Wow very detailed CC-thanks for taking the time! I appreciate it alot! I see what your saying about framing the shots no doubt about that. You sound like a studio photographer though(I maybe wrong). We do on location shoots and just hang out with our clients while we shoot. It's hard to frame it perfectly like you mentioned since the shoot is very organic and casual(being that the clients moved around alot and all). Offcourse there's some direction from us but in order to set it up like you mentioned above...sounds like studio work to me. But for cropping the pictures I'm considering all that you mentioned. All though I still love the space in picture 1 and 4 though. Thanks alot for the input, wasn't a harsh at all in my opinion 



DeadEye said:


> :thumbup::thumbup::thumbup:


 
Thanks DeadEye!



PastTheFuture said:


> These are very well done. My favorites are #2, 5, and 10. There's only one thing that I don't like much about #10 and that's how the boy's eyes are nearly closed. On #9, his hands look kind of stiff and unnatural. I'm kind of iffy on #1, I'm not sure what it is, but I like it and I don't like it. Yeah, that doesn't make any sense to me either  Anyways, these are overall wonderful shots of wonderful models, in my opinion. :thumbup:


 
Yeah #10 has a different version of them both looking in the camera...I just liked how this looked casual. Thanks for the input!



Baaaark said:


> You're very very creative.


 
Thanks!


----------



## camz (Jul 26, 2009)

kric2schaam626 said:


> Specs on 3 & 7??
> 
> -Newb.


 
#3 Shot on a Full Frame

Lens: 85L Prime
Aperature: 1.8
Shutter: 1/640
ISO: 200

#7 Shot on a Full Frame

Lens: 85L Prime
Aperature: 2.0
Shutter: 1/400
ISO: 125

No reflectors on both of these.



Reese's PB Luver said:


> I love the way the trees in #3 (especially the right photo; left is a bit too distant and not as good a look on the boy's face for me) seem to blur into an etheral circle around the boy's head! Did you see that when you took the photo or was it a happy surprise after the capture?
> 
> #2 - I love the expression on his face!
> 
> ...


 
We saw the way the trees lined up into a tunnel over his head and glad to say it was part of the plan that turned out really well .

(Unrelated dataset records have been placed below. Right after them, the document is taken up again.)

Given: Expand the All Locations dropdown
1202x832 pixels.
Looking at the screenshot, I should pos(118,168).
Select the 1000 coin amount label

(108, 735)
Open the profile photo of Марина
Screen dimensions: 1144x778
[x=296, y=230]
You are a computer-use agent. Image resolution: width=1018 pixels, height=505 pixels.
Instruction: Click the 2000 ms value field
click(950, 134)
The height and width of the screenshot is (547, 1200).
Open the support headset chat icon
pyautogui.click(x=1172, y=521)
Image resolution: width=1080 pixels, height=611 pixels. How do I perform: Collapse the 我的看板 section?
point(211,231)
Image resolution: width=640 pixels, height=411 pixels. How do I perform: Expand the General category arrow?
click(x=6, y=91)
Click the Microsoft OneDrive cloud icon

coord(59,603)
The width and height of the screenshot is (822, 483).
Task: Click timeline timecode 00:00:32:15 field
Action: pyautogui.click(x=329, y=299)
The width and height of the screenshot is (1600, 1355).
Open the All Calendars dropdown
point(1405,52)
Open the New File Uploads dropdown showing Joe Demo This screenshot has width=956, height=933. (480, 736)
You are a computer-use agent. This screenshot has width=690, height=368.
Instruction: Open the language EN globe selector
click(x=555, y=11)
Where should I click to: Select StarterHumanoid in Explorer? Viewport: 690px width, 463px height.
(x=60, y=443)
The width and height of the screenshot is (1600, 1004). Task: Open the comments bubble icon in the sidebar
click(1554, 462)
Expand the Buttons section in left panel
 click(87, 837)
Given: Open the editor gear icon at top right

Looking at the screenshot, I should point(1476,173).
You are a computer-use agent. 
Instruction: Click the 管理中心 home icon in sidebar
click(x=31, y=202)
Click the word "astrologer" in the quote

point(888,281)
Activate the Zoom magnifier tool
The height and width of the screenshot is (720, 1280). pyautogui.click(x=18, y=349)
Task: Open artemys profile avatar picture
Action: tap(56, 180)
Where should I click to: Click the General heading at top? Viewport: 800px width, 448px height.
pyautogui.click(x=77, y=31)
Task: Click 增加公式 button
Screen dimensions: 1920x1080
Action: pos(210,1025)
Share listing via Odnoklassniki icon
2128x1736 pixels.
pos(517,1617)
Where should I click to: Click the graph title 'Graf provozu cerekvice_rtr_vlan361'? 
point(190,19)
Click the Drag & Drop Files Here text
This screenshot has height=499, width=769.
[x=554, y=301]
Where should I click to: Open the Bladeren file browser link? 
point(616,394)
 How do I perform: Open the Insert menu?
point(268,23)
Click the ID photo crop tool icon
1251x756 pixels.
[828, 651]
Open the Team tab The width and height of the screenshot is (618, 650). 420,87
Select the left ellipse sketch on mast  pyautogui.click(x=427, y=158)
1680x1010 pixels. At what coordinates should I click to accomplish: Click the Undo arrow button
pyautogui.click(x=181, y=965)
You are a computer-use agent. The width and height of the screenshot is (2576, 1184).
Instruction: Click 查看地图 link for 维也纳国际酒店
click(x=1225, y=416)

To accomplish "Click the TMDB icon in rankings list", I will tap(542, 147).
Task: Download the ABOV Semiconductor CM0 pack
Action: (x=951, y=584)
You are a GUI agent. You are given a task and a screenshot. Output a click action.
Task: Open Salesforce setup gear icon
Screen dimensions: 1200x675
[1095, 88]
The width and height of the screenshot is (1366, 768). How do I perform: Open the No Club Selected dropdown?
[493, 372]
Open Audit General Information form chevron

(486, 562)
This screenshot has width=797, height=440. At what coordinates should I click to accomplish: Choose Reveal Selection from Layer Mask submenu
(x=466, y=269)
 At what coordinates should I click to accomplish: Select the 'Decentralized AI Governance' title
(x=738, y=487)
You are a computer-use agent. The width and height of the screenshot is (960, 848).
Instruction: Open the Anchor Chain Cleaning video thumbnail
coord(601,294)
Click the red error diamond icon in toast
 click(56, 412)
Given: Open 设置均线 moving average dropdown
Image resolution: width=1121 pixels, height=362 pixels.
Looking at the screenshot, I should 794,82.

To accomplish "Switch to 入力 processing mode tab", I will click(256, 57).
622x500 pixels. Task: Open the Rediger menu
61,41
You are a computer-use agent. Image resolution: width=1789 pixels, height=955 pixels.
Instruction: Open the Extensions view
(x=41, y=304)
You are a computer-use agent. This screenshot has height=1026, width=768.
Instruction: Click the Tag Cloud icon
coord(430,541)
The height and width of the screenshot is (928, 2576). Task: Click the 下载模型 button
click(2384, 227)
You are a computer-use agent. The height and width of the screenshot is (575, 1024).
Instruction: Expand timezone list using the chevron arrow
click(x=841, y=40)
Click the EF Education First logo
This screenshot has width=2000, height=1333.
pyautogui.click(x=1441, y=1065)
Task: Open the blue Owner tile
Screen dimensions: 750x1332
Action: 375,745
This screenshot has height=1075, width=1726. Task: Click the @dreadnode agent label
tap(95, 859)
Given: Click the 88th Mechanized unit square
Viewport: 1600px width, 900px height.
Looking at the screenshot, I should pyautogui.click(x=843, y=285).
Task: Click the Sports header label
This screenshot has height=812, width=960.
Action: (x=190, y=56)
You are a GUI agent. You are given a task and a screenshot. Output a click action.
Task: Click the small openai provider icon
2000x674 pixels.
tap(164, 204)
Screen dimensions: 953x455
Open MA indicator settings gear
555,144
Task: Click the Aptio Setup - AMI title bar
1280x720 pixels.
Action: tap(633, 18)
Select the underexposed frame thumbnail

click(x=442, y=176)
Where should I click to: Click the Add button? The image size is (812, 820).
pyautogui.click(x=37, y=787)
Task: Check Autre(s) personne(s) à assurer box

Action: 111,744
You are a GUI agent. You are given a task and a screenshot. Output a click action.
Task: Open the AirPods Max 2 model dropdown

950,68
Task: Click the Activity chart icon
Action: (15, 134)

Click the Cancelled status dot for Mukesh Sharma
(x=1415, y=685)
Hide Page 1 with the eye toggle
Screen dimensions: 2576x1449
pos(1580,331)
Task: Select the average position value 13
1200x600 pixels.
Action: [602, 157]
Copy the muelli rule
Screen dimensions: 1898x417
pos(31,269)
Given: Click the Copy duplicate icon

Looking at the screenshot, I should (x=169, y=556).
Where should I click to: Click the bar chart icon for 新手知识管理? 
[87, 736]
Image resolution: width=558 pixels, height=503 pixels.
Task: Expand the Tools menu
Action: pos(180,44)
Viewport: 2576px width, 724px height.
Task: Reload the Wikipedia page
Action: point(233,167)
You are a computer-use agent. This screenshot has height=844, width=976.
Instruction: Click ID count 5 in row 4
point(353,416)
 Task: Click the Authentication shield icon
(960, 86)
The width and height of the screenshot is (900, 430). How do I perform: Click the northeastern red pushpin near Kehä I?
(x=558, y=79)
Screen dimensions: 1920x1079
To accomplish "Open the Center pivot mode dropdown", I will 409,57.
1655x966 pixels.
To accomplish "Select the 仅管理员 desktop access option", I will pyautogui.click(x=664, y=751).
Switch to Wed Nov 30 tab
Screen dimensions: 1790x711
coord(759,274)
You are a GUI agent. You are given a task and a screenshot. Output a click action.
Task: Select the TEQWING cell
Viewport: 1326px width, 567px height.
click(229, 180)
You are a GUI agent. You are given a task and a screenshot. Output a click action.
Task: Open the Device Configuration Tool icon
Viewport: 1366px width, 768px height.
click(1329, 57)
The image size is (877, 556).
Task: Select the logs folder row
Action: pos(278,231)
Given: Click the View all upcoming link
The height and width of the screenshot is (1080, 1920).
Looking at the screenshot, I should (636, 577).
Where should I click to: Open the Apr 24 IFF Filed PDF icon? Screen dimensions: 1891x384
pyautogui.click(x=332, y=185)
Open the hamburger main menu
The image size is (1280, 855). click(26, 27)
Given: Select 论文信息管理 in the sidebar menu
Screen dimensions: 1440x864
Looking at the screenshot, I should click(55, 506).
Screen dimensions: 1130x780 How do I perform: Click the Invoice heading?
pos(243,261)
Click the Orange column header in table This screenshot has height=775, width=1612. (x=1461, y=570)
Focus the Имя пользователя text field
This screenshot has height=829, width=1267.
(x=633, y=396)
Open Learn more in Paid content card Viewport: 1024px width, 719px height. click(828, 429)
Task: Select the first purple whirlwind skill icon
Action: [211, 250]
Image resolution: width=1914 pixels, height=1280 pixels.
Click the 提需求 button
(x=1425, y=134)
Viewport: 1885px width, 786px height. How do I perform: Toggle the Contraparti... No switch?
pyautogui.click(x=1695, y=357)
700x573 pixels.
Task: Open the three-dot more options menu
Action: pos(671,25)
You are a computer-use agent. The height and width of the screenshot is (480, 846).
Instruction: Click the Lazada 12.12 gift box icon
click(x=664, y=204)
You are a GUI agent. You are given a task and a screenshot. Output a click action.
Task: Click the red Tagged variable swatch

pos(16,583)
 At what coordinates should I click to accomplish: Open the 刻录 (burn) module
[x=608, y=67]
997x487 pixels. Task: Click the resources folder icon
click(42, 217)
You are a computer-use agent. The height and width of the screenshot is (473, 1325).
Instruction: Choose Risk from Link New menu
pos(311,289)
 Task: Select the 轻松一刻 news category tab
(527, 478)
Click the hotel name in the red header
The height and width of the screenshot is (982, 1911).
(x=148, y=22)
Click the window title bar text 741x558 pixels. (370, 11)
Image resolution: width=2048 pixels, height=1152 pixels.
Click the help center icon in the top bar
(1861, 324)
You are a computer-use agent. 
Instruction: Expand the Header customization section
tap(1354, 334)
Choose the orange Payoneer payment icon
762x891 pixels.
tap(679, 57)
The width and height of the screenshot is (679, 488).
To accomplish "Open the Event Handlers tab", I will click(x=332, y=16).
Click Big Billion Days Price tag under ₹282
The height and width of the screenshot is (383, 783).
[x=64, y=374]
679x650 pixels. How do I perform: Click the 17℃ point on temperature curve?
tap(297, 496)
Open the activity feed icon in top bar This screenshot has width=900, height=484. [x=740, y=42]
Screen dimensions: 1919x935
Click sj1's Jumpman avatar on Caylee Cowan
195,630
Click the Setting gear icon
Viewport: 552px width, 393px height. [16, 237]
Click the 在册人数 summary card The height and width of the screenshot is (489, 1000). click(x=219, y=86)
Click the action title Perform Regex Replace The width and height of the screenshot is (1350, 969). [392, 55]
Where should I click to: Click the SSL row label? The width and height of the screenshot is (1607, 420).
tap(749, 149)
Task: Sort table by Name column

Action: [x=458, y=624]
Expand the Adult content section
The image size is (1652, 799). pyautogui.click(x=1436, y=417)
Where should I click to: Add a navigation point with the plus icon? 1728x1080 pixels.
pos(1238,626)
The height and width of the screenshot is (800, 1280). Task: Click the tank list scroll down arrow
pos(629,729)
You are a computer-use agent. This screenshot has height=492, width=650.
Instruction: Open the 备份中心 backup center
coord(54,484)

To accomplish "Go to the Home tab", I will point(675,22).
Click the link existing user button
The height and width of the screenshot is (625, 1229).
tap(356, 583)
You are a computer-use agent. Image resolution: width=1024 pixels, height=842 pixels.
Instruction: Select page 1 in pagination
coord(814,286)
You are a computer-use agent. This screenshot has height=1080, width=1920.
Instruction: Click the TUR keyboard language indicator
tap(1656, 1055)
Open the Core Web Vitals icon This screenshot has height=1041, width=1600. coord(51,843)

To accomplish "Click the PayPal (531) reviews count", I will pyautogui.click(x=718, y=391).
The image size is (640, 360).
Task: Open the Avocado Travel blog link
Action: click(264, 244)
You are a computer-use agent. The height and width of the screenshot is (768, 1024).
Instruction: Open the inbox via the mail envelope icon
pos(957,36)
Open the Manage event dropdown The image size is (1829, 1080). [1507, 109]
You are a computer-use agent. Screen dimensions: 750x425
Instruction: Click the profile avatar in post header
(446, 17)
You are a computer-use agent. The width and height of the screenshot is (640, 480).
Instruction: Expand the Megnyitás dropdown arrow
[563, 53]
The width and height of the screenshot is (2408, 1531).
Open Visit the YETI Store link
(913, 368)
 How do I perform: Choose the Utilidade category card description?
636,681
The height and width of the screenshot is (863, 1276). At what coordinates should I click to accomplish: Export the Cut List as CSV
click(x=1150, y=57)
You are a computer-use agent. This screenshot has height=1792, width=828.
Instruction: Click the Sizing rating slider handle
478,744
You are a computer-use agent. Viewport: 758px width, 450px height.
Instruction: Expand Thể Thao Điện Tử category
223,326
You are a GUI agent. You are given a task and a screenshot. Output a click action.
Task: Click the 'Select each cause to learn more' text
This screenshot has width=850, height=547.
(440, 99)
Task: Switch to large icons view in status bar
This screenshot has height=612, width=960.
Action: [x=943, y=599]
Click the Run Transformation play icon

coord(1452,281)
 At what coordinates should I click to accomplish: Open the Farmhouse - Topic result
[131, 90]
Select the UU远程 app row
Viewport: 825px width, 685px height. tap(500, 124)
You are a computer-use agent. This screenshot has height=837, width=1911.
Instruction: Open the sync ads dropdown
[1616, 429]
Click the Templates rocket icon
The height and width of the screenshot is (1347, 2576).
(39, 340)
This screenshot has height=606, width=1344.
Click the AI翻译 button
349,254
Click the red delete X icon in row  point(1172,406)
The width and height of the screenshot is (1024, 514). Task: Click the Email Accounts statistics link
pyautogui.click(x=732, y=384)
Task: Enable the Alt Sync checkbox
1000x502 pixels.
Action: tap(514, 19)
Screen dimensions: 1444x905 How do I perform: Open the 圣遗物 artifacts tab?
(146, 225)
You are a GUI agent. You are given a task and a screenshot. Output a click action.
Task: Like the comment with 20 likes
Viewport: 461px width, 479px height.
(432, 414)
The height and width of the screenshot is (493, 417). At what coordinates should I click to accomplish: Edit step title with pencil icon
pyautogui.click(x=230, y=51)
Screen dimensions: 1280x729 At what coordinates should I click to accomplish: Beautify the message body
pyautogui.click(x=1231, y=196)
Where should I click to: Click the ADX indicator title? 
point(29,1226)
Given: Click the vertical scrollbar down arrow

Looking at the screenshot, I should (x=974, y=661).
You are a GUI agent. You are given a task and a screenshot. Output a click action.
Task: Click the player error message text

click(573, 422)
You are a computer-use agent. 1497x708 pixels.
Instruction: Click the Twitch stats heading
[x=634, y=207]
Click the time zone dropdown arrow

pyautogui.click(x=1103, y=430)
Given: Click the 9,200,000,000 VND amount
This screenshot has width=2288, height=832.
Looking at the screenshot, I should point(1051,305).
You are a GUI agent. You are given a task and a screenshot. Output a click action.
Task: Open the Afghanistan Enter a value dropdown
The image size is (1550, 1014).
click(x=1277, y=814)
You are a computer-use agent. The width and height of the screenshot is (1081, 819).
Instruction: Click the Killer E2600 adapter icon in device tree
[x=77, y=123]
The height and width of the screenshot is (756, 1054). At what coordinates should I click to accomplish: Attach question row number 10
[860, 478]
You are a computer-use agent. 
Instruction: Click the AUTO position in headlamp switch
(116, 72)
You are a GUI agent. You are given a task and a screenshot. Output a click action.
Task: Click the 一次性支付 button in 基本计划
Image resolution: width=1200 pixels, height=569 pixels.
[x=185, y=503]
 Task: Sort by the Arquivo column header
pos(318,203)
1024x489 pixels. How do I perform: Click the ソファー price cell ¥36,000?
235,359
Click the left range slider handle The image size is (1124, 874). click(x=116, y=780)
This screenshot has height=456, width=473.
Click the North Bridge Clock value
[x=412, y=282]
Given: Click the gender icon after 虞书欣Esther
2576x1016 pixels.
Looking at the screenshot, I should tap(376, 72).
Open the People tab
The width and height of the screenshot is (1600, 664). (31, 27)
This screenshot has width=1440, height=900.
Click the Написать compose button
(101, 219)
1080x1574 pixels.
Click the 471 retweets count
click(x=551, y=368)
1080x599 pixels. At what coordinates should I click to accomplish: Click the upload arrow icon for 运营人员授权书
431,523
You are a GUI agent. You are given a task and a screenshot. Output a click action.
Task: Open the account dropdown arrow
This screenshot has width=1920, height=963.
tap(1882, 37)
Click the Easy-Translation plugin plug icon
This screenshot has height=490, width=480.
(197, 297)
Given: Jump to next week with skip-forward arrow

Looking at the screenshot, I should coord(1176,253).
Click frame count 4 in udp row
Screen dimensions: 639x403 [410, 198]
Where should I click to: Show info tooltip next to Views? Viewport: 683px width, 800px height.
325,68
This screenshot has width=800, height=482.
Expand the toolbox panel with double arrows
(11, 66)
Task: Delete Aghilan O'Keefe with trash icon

#6 is a bit blown out I agree with you. Thanks alot for commenting! We've shown a darker exposure for the clients but I don't know why they chose this one instead.


----------



## platano (Jul 27, 2009)

those are great,  they look like fun kids to work with


----------



## SrBiscuit (Jul 27, 2009)

#2 is fantastic.
great comp, great expression, great colors. :thumbup:


----------



## camz (Jul 27, 2009)

platano said:


> those are great,  they look like fun kids to work with



They were awesome.  They had all this energy that they brought to the shoot.  Thanks!



SrBiscuit said:


> #2 is fantastic.
> great comp, great expression, great colors. :thumbup:



Thanks for the comments!


----------



## rub (Jul 28, 2009)

great stuff, very inspiring!


----------



## camz (Jul 29, 2009)

rub said:


> great stuff, very inspiring!


 
appreciate that rub!


----------



## Blossom101 (Jul 29, 2009)

These are awesome!  These are exactly the kind of pictures I would like to learn how to take.  If you don't mind I have a few questions for you.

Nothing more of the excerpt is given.